Ancha es la burbuja «OT» y todos caben en ella. Allí viven encapsulados, en su particular Matrix, las masas de fans que han pasado los últimos meses pendientes del 24 horas como si les fuese la vida en ello y resulta que, en cuanto se ponen los datos sobre la mesa, aquello de lo que «todo el mundo habla» no lo veían más que cuatro amigos. Hay espacio también en la burbuja para los concursantes: caben en ella los caídos en los primeros compases y los finalistas, pues quien más quien menos entre los chavales se estará ya viendo tomando copas con Jennifer López en Miami e inaugurando su estrella en el paseo de la fama.

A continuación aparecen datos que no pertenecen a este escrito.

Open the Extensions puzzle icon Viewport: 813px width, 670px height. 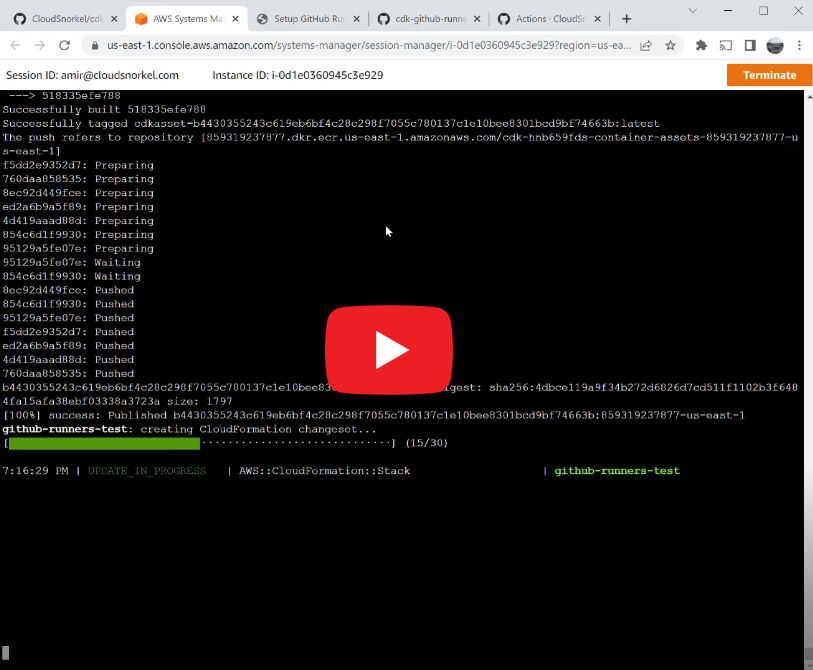[701, 45]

Hace unos días le pregunté a Zahara sobre «OT» y su respuesta fue como un alfiler que reventó la burbuja; claro que yo no soy fan ni triunfito, aunque no lo descarto, y lo dejé pasar. Me dijo lo obvio, lo que diría cualquier persona cabal que no se deja hechizar por las promesas de una pantalla encendida: que dedicarse a la música es un camino largo que requiere toneladas de esfuerzo, que no existen las recetas milagro para el éxito y que no es recomendable pasar en tres meses de ser un completo desconocido a llenar estadios. «Es importante entender que el crecimiento es paulatino», reflexionaba Zahara. El crecimiento es paulatino en la música, claro, pero «OT» es televisión y entretenimiento y su código es todo o nada, sístole o diástole, el anonimato o un disco de platino.